The Federated Governance Gap No Data Catalog Has Solved Until Now

June 24, 2026

10 minute

Your team set up row-level filters in Spark last quarter. Analysts in the Americas can't see European customer rows. It's a basic GDPR safeguard, and the security team signed off.

Last week, the analytics group started running interactive queries against the same dataset through Trino. The filters don't apply. An Americas analyst can pull every European row through Trino without tripping any of the controls. The policy lives in the Spark catalog. Trino reads from a different catalog and has never heard of it.

This is what federated governance failure actually looks like. It is also what Apache Gravitino was designed to prevent.

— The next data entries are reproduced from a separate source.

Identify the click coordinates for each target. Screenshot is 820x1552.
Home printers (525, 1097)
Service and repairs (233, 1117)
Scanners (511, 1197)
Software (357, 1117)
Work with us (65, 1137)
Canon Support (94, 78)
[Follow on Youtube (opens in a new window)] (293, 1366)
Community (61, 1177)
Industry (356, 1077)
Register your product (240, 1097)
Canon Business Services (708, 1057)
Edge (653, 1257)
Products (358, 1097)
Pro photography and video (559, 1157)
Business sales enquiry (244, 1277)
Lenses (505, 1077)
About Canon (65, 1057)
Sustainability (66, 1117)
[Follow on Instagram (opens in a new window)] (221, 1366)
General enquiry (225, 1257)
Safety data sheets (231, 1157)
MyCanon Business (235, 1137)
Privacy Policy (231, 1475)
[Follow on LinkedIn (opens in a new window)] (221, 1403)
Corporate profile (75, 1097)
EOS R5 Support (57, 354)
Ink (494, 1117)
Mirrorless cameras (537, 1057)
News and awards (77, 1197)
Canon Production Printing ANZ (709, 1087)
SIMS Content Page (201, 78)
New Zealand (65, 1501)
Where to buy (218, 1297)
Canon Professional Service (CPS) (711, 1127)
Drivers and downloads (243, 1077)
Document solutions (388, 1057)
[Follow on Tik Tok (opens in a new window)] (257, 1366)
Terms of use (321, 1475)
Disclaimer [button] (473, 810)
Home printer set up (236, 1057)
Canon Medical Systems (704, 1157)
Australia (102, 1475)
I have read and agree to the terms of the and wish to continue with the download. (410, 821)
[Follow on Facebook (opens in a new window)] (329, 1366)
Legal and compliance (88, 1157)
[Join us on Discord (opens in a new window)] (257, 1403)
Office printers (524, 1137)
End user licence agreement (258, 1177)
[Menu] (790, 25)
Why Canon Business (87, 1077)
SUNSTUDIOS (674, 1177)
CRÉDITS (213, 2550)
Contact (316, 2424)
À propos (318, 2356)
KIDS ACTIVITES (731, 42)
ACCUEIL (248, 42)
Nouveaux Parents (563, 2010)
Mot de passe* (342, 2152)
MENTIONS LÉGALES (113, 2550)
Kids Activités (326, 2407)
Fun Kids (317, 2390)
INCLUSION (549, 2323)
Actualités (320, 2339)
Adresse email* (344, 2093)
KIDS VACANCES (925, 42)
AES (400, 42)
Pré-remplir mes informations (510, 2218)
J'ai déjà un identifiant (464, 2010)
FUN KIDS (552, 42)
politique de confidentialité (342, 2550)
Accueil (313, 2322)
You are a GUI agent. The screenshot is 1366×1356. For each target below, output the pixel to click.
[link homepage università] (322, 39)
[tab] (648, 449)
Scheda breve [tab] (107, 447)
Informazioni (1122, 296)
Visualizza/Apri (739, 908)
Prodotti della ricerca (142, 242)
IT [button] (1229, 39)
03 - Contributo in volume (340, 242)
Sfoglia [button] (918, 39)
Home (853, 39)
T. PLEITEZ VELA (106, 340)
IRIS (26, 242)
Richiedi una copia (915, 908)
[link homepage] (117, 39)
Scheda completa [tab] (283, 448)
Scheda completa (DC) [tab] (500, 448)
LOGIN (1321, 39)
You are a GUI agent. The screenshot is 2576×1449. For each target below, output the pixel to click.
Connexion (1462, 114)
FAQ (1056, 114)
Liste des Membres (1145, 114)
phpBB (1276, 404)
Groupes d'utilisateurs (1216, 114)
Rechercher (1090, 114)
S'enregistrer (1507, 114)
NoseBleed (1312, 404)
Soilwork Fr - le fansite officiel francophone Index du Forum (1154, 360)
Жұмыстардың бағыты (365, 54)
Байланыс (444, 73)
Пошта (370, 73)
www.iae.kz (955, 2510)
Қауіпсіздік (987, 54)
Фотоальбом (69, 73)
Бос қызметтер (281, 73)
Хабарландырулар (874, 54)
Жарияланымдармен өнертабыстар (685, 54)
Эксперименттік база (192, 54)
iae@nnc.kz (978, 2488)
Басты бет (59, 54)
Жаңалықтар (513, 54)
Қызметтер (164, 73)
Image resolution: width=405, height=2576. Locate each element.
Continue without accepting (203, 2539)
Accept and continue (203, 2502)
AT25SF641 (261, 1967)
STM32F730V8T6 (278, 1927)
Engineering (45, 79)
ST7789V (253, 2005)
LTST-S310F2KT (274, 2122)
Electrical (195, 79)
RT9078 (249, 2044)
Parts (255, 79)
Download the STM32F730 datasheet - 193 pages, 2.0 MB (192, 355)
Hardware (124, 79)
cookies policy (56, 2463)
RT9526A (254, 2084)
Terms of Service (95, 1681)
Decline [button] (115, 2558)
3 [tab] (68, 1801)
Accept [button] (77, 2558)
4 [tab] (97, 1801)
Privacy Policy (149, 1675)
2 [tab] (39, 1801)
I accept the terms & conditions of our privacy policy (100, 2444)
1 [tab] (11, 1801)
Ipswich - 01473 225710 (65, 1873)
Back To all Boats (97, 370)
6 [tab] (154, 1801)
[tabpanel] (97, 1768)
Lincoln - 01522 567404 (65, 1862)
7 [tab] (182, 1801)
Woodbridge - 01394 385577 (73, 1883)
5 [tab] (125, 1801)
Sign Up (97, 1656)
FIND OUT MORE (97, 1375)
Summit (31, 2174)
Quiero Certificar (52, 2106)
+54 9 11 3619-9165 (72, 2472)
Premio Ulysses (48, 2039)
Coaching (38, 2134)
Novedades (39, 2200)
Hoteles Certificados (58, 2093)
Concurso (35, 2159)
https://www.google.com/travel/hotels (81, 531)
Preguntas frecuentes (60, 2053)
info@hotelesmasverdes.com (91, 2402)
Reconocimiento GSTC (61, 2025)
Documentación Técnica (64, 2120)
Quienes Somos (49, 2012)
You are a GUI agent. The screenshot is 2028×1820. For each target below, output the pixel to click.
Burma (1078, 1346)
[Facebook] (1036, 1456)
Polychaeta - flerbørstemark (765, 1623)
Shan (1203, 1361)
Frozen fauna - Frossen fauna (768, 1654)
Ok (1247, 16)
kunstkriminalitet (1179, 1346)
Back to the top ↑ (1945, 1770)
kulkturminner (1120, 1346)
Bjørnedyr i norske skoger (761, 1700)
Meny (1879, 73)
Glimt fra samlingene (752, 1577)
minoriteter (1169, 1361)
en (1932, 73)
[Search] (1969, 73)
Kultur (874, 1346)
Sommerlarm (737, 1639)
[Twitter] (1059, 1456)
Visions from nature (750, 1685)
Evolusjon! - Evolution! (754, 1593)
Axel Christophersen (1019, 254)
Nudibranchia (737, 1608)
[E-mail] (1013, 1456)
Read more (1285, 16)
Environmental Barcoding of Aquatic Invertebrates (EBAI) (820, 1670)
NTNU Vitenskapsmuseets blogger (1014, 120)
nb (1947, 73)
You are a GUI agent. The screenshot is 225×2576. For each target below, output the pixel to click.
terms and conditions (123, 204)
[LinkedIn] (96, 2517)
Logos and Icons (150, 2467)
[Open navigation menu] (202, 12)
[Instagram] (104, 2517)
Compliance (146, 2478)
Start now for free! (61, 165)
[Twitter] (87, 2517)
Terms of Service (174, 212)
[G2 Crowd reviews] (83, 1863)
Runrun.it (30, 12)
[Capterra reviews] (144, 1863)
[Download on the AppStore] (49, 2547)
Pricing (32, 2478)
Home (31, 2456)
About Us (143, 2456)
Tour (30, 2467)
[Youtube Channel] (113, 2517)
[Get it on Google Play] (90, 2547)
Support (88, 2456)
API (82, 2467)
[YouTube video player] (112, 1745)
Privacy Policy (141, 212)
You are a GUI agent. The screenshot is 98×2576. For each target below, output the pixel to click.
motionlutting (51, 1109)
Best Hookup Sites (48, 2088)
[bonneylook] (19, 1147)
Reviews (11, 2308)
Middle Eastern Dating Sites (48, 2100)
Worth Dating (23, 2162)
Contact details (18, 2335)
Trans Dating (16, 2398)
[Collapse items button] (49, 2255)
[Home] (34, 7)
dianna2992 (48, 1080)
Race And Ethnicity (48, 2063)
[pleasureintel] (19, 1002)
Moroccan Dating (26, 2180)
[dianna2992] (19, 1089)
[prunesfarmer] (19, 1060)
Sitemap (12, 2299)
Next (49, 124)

What Federated Data Governance Is Actually Trying to Solve

Federated governance solves a structural problem that becomes visible the moment your data architecture spans more than one engine. The model distributes data ownership to the domain teams that produce and use the data, while keeping policy enforcement centralized and consistent. A finance team owns and operates its sales data; a security team defines and enforces who can access it. Both work simultaneously because the model separates the two concerns.

Multi-engine data governance becomes architecturally necessary in enterprise environments because centralized governance breaks down. Centralized models assume a single team controls both data and policy, which works in a single warehouse with a single engine. As enterprises add Spark for batch processing, Trino for interactive analytics, Flink for streaming, and AI workloads with their own data access patterns, the centralized team becomes a bottleneck. Data engineering teams wait on governance reviews. Governance teams cannot keep up with the variety of engine-specific access patterns. The single-team model collapses under its own weight.

The federated alternative requires something neither model fully provides: a binding layer that lets distributed data ownership and centralized policy enforcement work together across engines. That binding layer is the catalog. Catalog metadata defines what data exists, where it lives, what its schema looks like, and how it relates to other datasets.

Policy bindings on that metadata define who can access it, under what conditions, with what masking or filtering applied, and through which engines. When the catalog travels with the data across engines, the policy bindings travel with it. When the catalog stays behind, federated governance becomes federated risk.

What an Apache Gravitino-Style Catalog Actually Requires

Most federated governance data catalog implementations break at engine boundaries. A federated data catalog must maintain metadata and policy continuity across every engine that touches the data, whereas most enterprise catalogs cannot.

The engine boundary problem shows up everywhere data moves between processing engines. Spark writes a dataset to S3 with row-level policy bindings registered in the Spark catalog. Trino queries the same dataset and sees none of those bindings, because it reads from a different catalog. Flink, ML platforms, federated query layers, and replication pipelines each maintain their own catalogs with their own metadata models. Each engine has its own view of what the data is and who can access it. Where the views diverge is exactly where compliance breaks.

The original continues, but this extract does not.